Excerpted text section start

MERIDEN — New leaders will be at the helm of several city schools in the upcoming school year.

John Kuckel, who has led Lincoln Middle School as principal over the past three years, heads over to Nathan Hale Elementary School to become that building’s new leader.

Nathan Hale’s longtime principal Karen Dahn retired at the end of the last school year, opening the opportunity for Kuckel.

Meanwhile, James Flynn, most recently assistant principal at Maloney High School, has been named Lincoln’s new principal.

Platt High School will have a new assistant principal in Bethany McKie. McKie takes over the position previously held by Andrea Fonseca, who has been offered a position as principal in the Stratford Public Schools, said School Superintendent Mark D. Benigni. 

The new leaders are settling into their roles. Flynn said Monday he officially started his new position the week before. He has met with Lincoln’s secretarial staff and some faculty. 

Flynn, a Meriden native, said he is excited for the opportunity to work with a younger group of students as well as new colleagues at Lincoln after a long career at the high school level. 

Flynn, a former social studies teacher, said he strives to be fair and empathetic, learning about the “whole student.”

“As a teacher, you would try to meet them where they’re at,” Flynn said. 

In teaching U.S. history, he tried to incorporate real life experiences so that students could relate to the curriculum.  

Flynn, who graduated from Platt in 1996 and later attended Central Connecticut State University and the University of New Haven, said he was inspired to go into education by his high school teachers.

Excerpted text section end

## Questions to answer
a – In the text about Meriden school leaders, who has been named Lincoln Middle School's new principal?
b – Carry the text about Meriden school leaders forward from its final sentence.
These entries have no connection to the text about Meriden school leaders.

Extracted material section start

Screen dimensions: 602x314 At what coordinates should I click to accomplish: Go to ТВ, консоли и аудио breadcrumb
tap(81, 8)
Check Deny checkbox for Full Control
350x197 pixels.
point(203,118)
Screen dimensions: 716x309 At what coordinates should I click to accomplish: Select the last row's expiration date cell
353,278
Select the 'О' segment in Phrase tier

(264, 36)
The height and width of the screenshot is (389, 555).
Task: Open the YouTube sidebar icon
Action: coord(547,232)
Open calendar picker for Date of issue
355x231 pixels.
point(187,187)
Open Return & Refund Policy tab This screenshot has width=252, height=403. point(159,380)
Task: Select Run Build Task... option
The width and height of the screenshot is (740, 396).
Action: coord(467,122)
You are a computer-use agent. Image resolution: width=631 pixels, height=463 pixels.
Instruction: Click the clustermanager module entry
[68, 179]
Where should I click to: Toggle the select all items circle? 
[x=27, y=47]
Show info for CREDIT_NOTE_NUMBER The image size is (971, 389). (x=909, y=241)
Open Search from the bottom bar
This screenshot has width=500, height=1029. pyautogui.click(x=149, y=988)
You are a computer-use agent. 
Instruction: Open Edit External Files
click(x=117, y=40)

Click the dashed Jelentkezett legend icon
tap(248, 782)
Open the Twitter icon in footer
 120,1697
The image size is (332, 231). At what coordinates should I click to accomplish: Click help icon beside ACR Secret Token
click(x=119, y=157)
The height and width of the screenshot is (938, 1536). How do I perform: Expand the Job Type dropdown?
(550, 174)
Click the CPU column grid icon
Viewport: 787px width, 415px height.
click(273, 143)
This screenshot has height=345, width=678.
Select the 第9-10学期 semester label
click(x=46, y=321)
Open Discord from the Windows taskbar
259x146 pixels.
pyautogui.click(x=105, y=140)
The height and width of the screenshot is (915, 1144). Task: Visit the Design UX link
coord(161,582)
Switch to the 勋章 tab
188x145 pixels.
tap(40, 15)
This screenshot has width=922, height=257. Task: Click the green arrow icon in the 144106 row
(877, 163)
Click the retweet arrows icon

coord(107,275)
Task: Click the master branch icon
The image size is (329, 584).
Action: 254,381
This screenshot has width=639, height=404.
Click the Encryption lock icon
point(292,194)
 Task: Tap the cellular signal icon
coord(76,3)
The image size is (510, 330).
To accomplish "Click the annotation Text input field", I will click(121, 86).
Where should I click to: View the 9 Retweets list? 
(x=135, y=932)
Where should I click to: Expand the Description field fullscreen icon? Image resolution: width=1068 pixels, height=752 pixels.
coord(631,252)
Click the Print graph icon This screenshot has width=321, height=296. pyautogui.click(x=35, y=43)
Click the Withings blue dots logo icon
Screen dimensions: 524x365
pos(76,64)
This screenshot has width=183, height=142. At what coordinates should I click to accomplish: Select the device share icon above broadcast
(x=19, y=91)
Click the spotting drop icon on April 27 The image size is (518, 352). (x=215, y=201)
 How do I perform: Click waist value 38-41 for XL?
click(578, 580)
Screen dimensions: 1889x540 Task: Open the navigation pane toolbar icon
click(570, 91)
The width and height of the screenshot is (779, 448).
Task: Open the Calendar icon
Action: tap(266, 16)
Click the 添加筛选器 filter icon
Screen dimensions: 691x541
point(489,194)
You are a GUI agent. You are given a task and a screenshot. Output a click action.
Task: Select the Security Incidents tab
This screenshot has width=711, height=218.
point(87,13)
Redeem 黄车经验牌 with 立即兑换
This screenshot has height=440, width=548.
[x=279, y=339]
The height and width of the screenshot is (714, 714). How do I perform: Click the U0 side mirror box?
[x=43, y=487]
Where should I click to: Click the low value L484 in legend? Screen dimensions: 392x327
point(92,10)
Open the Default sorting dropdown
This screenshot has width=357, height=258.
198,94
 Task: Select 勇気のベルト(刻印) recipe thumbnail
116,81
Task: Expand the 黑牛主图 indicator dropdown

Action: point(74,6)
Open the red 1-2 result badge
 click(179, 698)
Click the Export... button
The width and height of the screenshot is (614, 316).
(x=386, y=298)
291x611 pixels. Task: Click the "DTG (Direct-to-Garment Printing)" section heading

Extracted material section end

## Answers in order
a – James Flynn, most recently assistant principal at Maloney High School.

b –
“They had a good way about them that made me want to pursue teaching,” Flynn said. Their approach included patience, subtlety and humor. 

Officials have not yet named a replacement for Flynn at Maloney.

Dan Crispino, who is director of school leadership for the elementary schools, described Dahn as a passionate, caring, hardworking and dedicated principal. 

“Karen will not be easily replaced,” Crispino said. 

Benigni described Dahn as having been a dynamic leader at both Nathan Hale and John Barry Elementary School. 

“She cares deeply about students, staff and the school community,” Benigni said. 

Crispino said he is looking forward to working with Kuckel at Nathan Hale. 

“It’s a huge job,” he said. “I don’t think people understand the amount of responsibility that falls on a principal. That’s your building. It’s not just a Monday through Friday job. It’s a 24-7 job in many ways.”

Kuckel, who is in his 21st year as an educator and his 11th year in Meriden, has long worked at the middle school and high school levels.

He said he’s always been interested in an elementary school principal position. So when the Nathan Hale position became available, Kuckel said he expressed his interest. 

Kuckel said his experience working with students in upper grades allows him to talk to younger students about what to expect as they progress through school. 

“What’s coming up for them, the skills they need,” Kuckel said.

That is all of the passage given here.